Our series travelling Colorado’s Scenic and Historic Byways continues around the Dinosaur Diamond! The Dinosaur Diamond National Scenic Byway spans western Colorado and eastern Utah, featuring desert landscapes, dinosaur fossils, and ancient rock art.

A two-lane paved highway curves twice through a desert landscape.
Photo from the Colorado Department of Transportation.

The complete Dinosaur Diamond Byway traverses 512 miles, with 134 miles of the byway located in Colorado. A 2002 guide to Dinosaur Diamond describes the route as, “like a charm bracelet connecting numerous world-class dinosaur sites and archeological sites.” Colorado’s stretch of the byway includes many of these charms, starting with the paleontological attractions located near the eastern entrance of the Byway in Grand Junction. Visitors in this section of the Dinosaur Diamond have their pick of how to view dinosaur fossils, from the interactive Dinosaur Journey Museum to watching fossil hunters in active quarries. To learn more about dinosaurs (or maybe find your own fossils), History Colorado published a list of locations where the public can view dinosaur remains in Colorado, including many locations that can be accessed from the Dinosaur Diamond.

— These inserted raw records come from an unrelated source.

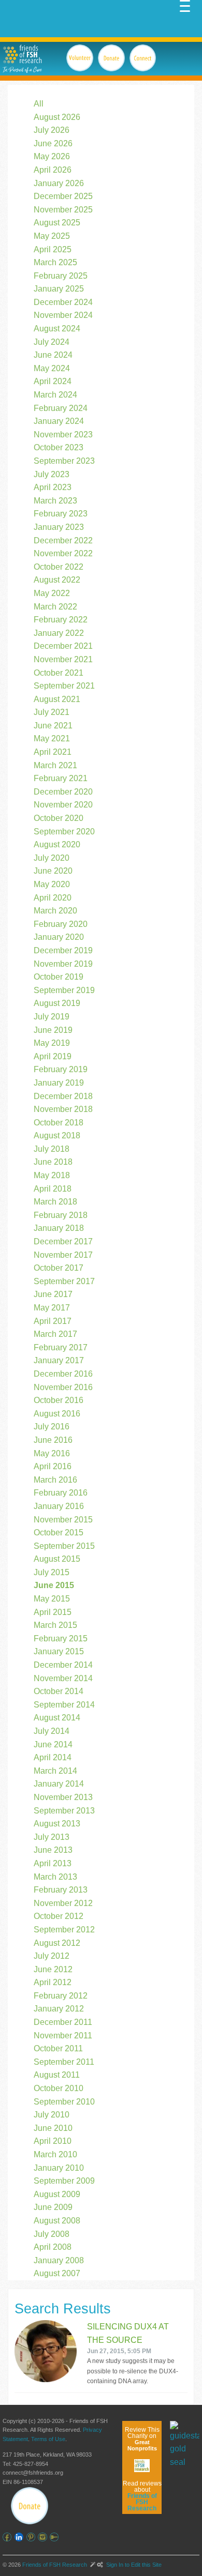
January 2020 (59, 937)
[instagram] (44, 2537)
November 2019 (63, 963)
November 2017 (63, 1255)
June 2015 (54, 1585)
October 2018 (58, 1122)
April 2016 (52, 1466)
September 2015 (64, 1546)
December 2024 (63, 302)
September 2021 (64, 685)
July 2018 (51, 1149)
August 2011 (57, 2074)
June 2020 (53, 870)
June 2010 (53, 2128)
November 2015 (63, 1519)
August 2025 (57, 222)
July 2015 (51, 1572)
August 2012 (57, 1943)
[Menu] (185, 5)
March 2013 (55, 1876)
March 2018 (55, 1201)
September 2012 (64, 1929)
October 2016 (58, 1400)
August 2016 (57, 1413)
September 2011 (64, 2061)
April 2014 (52, 1757)
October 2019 (58, 976)
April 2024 (52, 381)
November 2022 (63, 553)
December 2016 (63, 1373)
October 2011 (58, 2048)
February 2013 (61, 1889)
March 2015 (55, 1625)
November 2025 (63, 209)
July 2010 (51, 2114)
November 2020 (63, 804)
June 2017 (53, 1294)
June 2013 (53, 1850)
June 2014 (53, 1744)
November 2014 (63, 1678)
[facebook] (9, 2537)
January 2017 (59, 1360)
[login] (56, 2537)
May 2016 (52, 1453)
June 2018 (53, 1161)
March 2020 (55, 910)
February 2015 (61, 1638)
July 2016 (51, 1426)
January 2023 (59, 527)
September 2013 (64, 1810)
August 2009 (57, 2194)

The Byway’s attractions are not only related to dinosaurs. The Department of Transportation’s Framework for Wayshowing report for the Dinosaur Diamond highlights the cultural sites along the Byway, like the history museums in Rangely and Grand Junction that provide information about the thousands of years of human history that took place in the Dinosaur Diamond area. Evidence of early human activity can also be found outside museum walls at archaeological sites like the Canyon Pintado National Historic District, where visitors can find pictographs that were painted on sandstone canyon walls by the Fremont and Ute cultures.

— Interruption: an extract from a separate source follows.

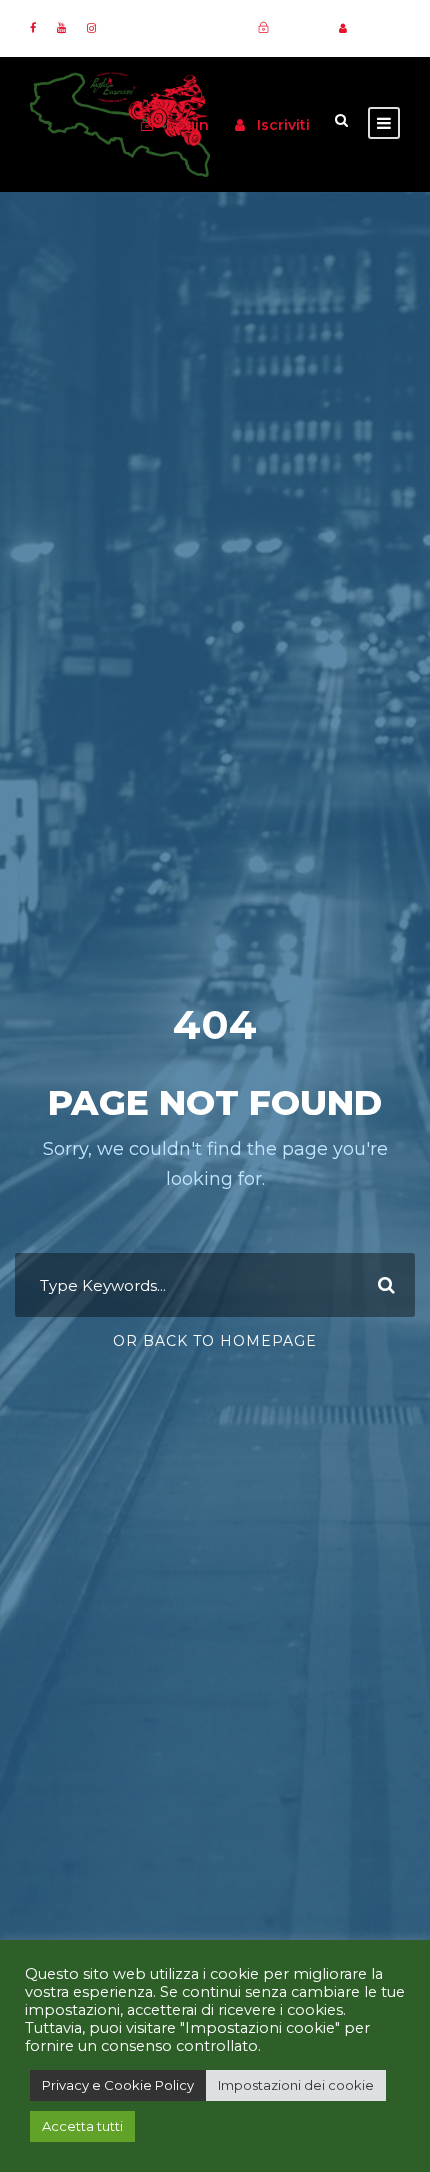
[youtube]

The Dinosaur Diamond Byway exits northwestern Colorado in Dinosaur National Monument. As its name suggests, Dinosaur National Monument showcases incredible dinosaur fossils and is home to one of the most productive dinosaur fossil quarries in the world. However, Dinosaur National Monument also contains several archaeological dig sites. The results of one excavation are explained in a 1970 report published by the University of Colorado Boulder. During this dig, archaeologists uncovered a plethora of artifacts, like stone tools and ceramics, across 20 sites that included Fremont dwellings, campsites, and rock shelters.

The Dinosaur Diamond Scenic and Historic Byway is more than a road trip – it’s a journey through time. Whether you’re interested in paleontology or human history, Colorado’s portion of the Dinosaur Diamond Byway promises a captivating and educational experience.